▸ **Document passage**

Ingenious Women

Ingenious copyFrom preserving saffron to windscreen wipers, dishwashers to bras, women have invented countless unusual and ingenious devices and gadgets. Huge, profitable companies exist as a result of the ideas of women like Melitta Bentz, who devised filter papers for coffee. The ideas of Countess Ada Lovelace were crucial to Charles Babbage and his work on the analytical engine. Yet most female inventors have been denied their place in history, even though they have been at the heart of it.

Ingenious Women examines an intriguing cross-section of female inventors from around the world, beginning with the first English woman patent-holder in 1637 and ending with Maria Montessori’s educational equipment in 1914. Margaret Knight, an American, eventually won a lengthy court battle with her employer, which allowed her to retain ownership of her patent for a machine to make flat-bottomed paper bags. Martha Coston also had a fight on her hands when she developed her late husband’s idea for signal flares at sea, as the navy claimed it was theirs. Madame Roxey Caplin was awarded the prize medal as ‘Manufacturer, Designer and Inventor’ at the Great Exhibition in 1851 for her corsetry designs, but two patents which were taken out, based on joint designs, were in her husband’s name.

▸ **Requirement**
In the passage on female inventors, what was Margaret Knight's patent for? Rely solely on the passage on female inventors.

▸ **Recorded data**
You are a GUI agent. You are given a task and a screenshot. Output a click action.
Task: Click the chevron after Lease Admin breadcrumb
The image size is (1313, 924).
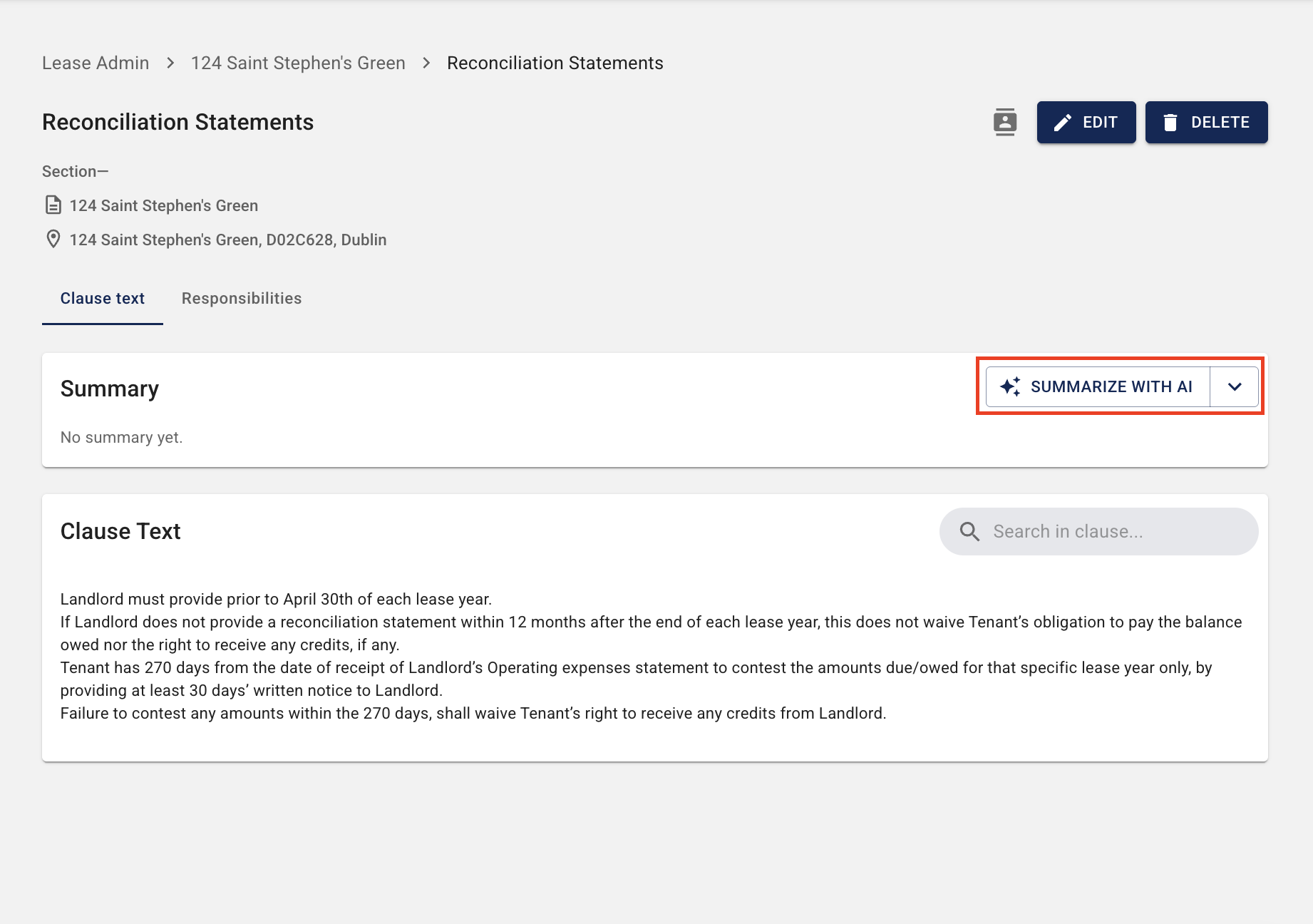(x=170, y=63)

▸ **Solution to this problem**
A machine to make flat-bottomed paper bags.